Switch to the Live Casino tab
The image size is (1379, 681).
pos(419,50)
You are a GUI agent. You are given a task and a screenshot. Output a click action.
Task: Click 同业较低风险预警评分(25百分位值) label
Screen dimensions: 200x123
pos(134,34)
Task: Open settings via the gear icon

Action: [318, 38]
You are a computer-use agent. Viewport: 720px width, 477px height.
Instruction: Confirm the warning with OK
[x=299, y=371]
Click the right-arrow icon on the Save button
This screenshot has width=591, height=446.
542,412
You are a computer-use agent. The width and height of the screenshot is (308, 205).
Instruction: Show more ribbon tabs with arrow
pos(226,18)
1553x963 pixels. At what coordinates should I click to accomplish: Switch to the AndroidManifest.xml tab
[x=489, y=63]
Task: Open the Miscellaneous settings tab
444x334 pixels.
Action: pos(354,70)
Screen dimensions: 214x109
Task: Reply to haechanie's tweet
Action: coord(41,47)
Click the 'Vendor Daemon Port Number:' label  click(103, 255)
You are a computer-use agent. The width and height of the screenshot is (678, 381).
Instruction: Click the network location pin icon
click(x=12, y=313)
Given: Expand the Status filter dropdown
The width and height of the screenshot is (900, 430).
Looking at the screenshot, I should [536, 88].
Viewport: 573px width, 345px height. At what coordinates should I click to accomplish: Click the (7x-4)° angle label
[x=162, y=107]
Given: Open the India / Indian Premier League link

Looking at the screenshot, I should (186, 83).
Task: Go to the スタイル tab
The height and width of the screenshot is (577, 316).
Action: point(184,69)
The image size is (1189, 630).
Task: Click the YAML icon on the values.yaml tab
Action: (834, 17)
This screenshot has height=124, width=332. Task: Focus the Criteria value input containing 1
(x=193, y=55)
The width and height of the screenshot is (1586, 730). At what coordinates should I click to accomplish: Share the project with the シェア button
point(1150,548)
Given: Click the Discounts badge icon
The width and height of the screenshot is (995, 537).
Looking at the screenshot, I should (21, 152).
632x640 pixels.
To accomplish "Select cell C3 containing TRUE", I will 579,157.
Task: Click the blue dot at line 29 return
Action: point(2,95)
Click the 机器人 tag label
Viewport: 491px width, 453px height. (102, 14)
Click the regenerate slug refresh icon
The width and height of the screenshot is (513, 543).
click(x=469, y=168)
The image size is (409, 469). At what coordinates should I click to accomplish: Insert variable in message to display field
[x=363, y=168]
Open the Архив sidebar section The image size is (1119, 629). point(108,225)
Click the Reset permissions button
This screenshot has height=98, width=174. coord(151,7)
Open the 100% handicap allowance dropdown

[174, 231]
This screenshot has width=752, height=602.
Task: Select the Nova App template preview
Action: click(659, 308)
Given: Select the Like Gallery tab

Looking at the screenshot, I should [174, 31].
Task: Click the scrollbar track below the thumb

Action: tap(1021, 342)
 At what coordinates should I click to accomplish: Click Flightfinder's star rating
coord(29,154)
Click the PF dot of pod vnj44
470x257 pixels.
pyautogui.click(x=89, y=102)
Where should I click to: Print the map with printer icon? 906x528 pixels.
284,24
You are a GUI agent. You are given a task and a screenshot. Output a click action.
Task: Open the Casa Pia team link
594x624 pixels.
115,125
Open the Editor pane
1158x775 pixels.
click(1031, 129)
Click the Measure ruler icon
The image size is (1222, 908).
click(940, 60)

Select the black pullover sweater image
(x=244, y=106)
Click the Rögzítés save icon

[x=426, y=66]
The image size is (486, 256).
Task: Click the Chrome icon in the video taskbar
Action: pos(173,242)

Problem details: Retype exactly the span of lines from the one with "The image size is (409, 469)." through the one with "Task: Open the Casa Pia team link"; include both ends and omit the rest of the material.

Response below:
The image size is (409, 469). At what coordinates should I click to accomplish: Insert variable in message to display field
[x=363, y=168]
Open the Архив sidebar section The image size is (1119, 629). point(108,225)
Click the Reset permissions button
This screenshot has height=98, width=174. coord(151,7)
Open the 100% handicap allowance dropdown

[174, 231]
This screenshot has width=752, height=602.
Task: Select the Nova App template preview
Action: click(659, 308)
Given: Select the Like Gallery tab

Looking at the screenshot, I should [174, 31].
Task: Click the scrollbar track below the thumb

Action: tap(1021, 342)
 At what coordinates should I click to accomplish: Click Flightfinder's star rating
coord(29,154)
Click the PF dot of pod vnj44
470x257 pixels.
pyautogui.click(x=89, y=102)
Where should I click to: Print the map with printer icon? 906x528 pixels.
284,24
You are a GUI agent. You are given a task and a screenshot. Output a click action.
Task: Open the Casa Pia team link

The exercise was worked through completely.